(Records shown begins)
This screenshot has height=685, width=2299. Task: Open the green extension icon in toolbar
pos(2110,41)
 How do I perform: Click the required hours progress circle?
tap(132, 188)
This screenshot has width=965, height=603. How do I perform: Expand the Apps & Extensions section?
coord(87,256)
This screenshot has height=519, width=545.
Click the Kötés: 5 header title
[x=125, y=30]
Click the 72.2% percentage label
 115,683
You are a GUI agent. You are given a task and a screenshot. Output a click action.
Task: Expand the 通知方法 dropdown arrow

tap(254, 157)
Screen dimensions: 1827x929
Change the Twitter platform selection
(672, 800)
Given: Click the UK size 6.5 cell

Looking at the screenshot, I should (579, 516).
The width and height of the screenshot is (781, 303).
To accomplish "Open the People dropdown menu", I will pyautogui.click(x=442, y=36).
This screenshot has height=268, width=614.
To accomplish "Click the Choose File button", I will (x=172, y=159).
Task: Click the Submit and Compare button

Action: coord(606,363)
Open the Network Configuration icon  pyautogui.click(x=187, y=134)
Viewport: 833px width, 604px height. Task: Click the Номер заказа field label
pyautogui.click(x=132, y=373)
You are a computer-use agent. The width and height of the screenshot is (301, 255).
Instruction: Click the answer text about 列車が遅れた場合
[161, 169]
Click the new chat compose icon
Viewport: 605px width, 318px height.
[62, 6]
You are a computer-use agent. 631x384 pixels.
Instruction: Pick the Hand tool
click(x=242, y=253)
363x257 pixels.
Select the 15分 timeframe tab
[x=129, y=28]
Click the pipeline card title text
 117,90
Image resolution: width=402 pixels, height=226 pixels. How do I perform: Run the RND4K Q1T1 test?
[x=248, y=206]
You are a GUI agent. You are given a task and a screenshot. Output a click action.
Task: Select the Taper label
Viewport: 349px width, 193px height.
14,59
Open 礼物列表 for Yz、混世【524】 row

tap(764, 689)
(Records shown ends)
-- Work instructions --
Return all the lines above exactly as given.

-- Task result --
This screenshot has height=685, width=2299. Task: Open the green extension icon in toolbar
pos(2110,41)
 How do I perform: Click the required hours progress circle?
tap(132, 188)
This screenshot has width=965, height=603. How do I perform: Expand the Apps & Extensions section?
coord(87,256)
This screenshot has height=519, width=545.
Click the Kötés: 5 header title
[x=125, y=30]
Click the 72.2% percentage label
 115,683
You are a GUI agent. You are given a task and a screenshot. Output a click action.
Task: Expand the 通知方法 dropdown arrow

tap(254, 157)
Screen dimensions: 1827x929
Change the Twitter platform selection
(672, 800)
Given: Click the UK size 6.5 cell

Looking at the screenshot, I should (579, 516).
The width and height of the screenshot is (781, 303).
To accomplish "Open the People dropdown menu", I will pyautogui.click(x=442, y=36).
This screenshot has height=268, width=614.
To accomplish "Click the Choose File button", I will (x=172, y=159).
Task: Click the Submit and Compare button

Action: coord(606,363)
Open the Network Configuration icon  pyautogui.click(x=187, y=134)
Viewport: 833px width, 604px height. Task: Click the Номер заказа field label
pyautogui.click(x=132, y=373)
You are a computer-use agent. The width and height of the screenshot is (301, 255).
Instruction: Click the answer text about 列車が遅れた場合
[161, 169]
Click the new chat compose icon
Viewport: 605px width, 318px height.
[62, 6]
You are a computer-use agent. 631x384 pixels.
Instruction: Pick the Hand tool
click(x=242, y=253)
363x257 pixels.
Select the 15分 timeframe tab
[x=129, y=28]
Click the pipeline card title text
 117,90
Image resolution: width=402 pixels, height=226 pixels. How do I perform: Run the RND4K Q1T1 test?
[x=248, y=206]
You are a GUI agent. You are given a task and a screenshot. Output a click action.
Task: Select the Taper label
Viewport: 349px width, 193px height.
14,59
Open 礼物列表 for Yz、混世【524】 row

tap(764, 689)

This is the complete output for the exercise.